>> START

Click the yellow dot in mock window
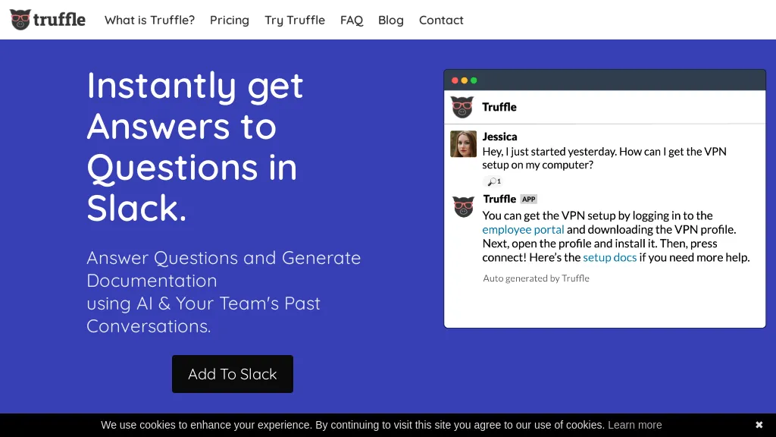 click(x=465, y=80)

>> END
>> START

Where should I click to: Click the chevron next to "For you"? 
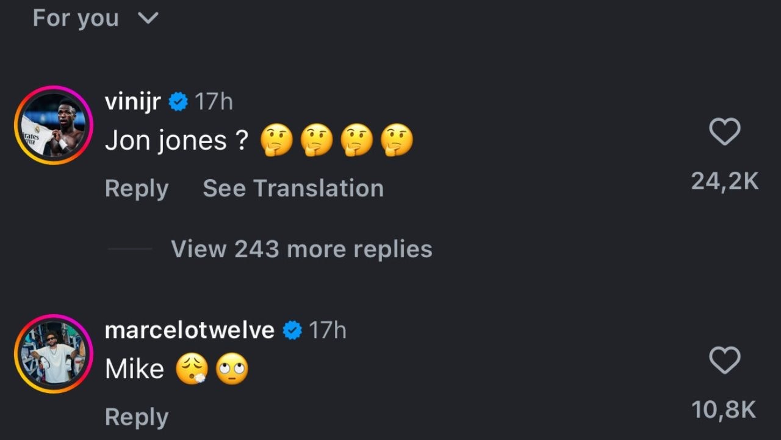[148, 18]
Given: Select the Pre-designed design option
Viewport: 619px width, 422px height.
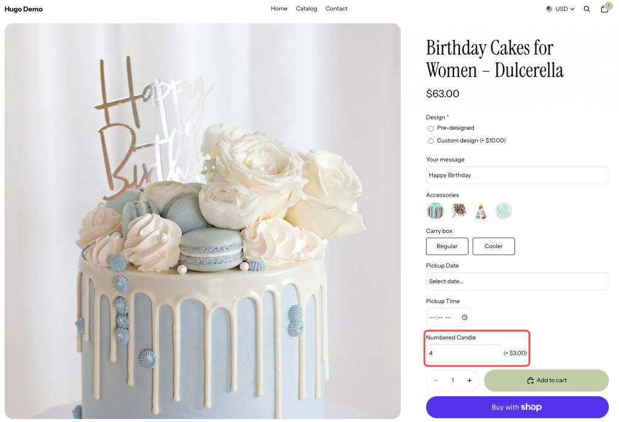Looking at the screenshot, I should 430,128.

>> END

**WHAT THE EXERCISE ASKS**
Write out the rows starting with the line that contains "Given: Select the Pre-designed design option" and going on through the line that contains "Looking at the screenshot, I should 430,128.", copying each one exactly. Leave the pictures out of your answer.

**ANSWER TO THE EXERCISE**
Given: Select the Pre-designed design option
Viewport: 619px width, 422px height.
Looking at the screenshot, I should 430,128.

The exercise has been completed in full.